Dans cet esprit, la Chambre appelle les entreprises françaises présentes en Algérie, et potentiellement impactées par la dégradation du climat diplomatique, à prendre contact avec ses services. L’objectif est de recenser les difficultés rencontrées et d’organiser une réponse coordonnée pour éviter une perte de confiance trop marquée dans les partenariats existants. Michel Bisac insiste sur le fait que cette démarche vise à consolider les relations à long terme, dans l’intérêt mutuel des deux nations. Il invite aussi la diaspora économique franco-algérienne à jouer un rôle de trait d’union, en s’engageant activement pour éviter que les tensions politiques ne viennent éroder les fondations économiques patiemment construites depuis des décennies.
Mercredi dernier, dans une déclaration à *L’Algérie Aujourd’hui*, Michel Bisac a évoqué une forme de consternation face à la situation. Après avoir salué les efforts récents de rapprochement, il s’est dit profondément affecté par le retour à un climat tendu. Selon lui, la relance économique tant espérée semble à nouveau suspendue à des décisions politiques difficiles à anticiper. Il n’exclut pas que certains événements récents aient été orchestrés pour perturber cette dynamique. L’arrestation de l’agent consulaire, considérée comme un acte diplomatiquement agressif, aurait pu, selon ses mots, être évitée, ou du moins gérée différemment.

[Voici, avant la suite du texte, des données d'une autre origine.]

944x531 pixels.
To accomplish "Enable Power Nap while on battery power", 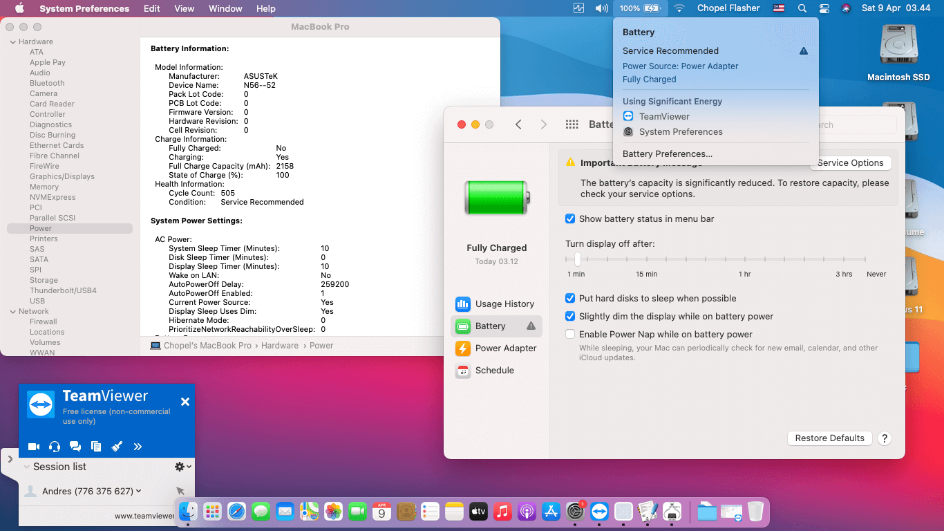I will pos(570,334).
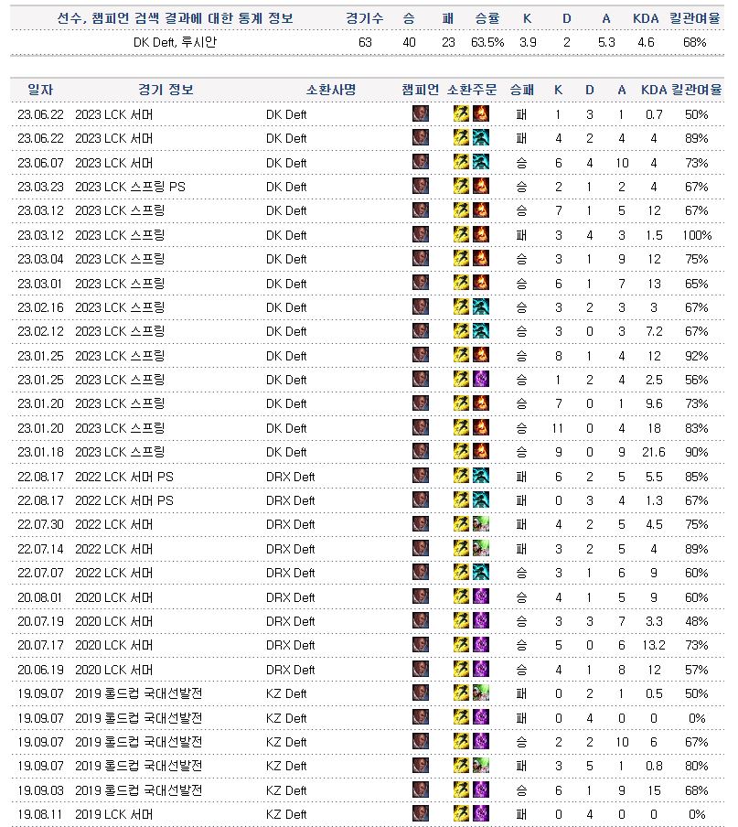Click the 일자 column header to sort by date
738x827 pixels.
[33, 89]
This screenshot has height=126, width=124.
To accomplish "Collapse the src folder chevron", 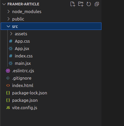I will pos(8,26).

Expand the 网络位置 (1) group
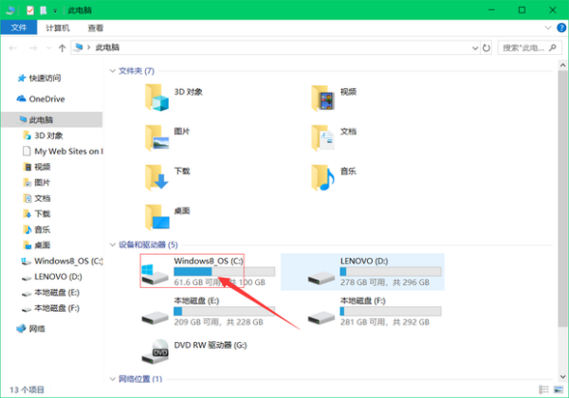click(113, 378)
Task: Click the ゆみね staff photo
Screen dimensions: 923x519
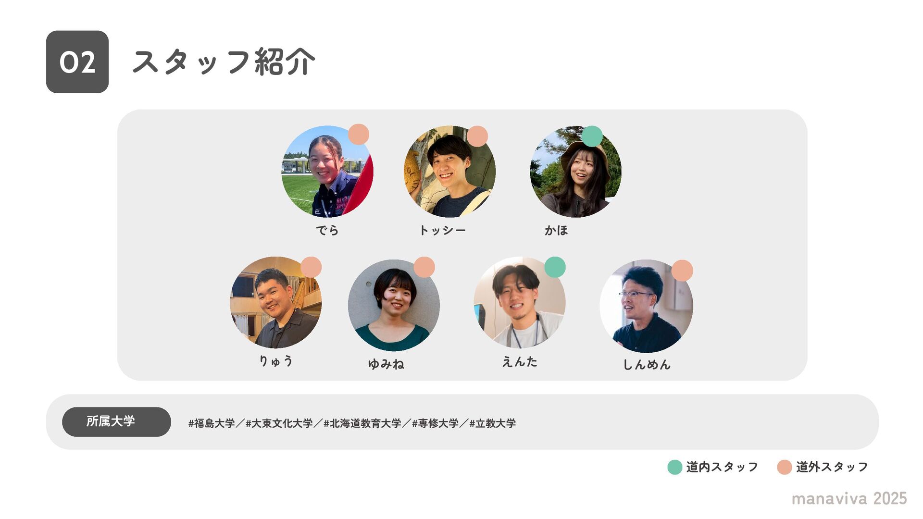Action: pos(394,305)
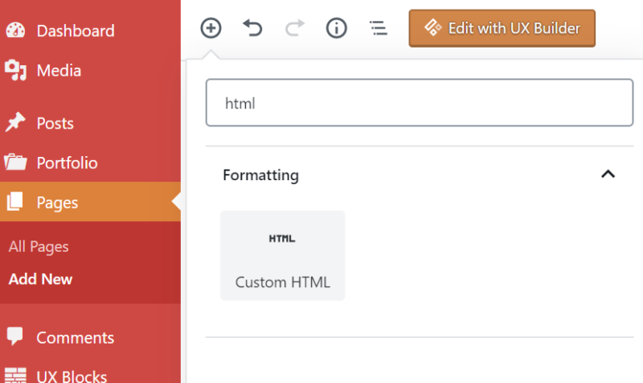Click the Undo arrow icon
The height and width of the screenshot is (383, 643).
click(x=253, y=28)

« Il est difficile d’y voir une simple coïncidence », a déclaré Michel Bisac, en référence à la chronologie des faits survenus après la visite du ministre Jean Noël Barrot. « Lorsqu’une affaire judiciaire en suspens depuis des mois ressurgit brusquement, avec une arrestation spectaculaire… j’ai du mal à croire au hasard », a-t-il souligné, laissant entendre qu’une part d’ombre subsiste autour des motivations réelles de cette affaire. Pour lui, les chefs d’entreprise ne peuvent être les otages de calculs diplomatiques, d’autant plus lorsque ces calculs compromettent des années de coopération économique et menacent la stabilité des projets en cours.
À l’heure où le monde économique appelle à l’apaisement, les regards se tournent vers les dirigeants des deux pays, dans l’attente de signaux forts capables de restaurer un climat de confiance propice à la reprise des affaires.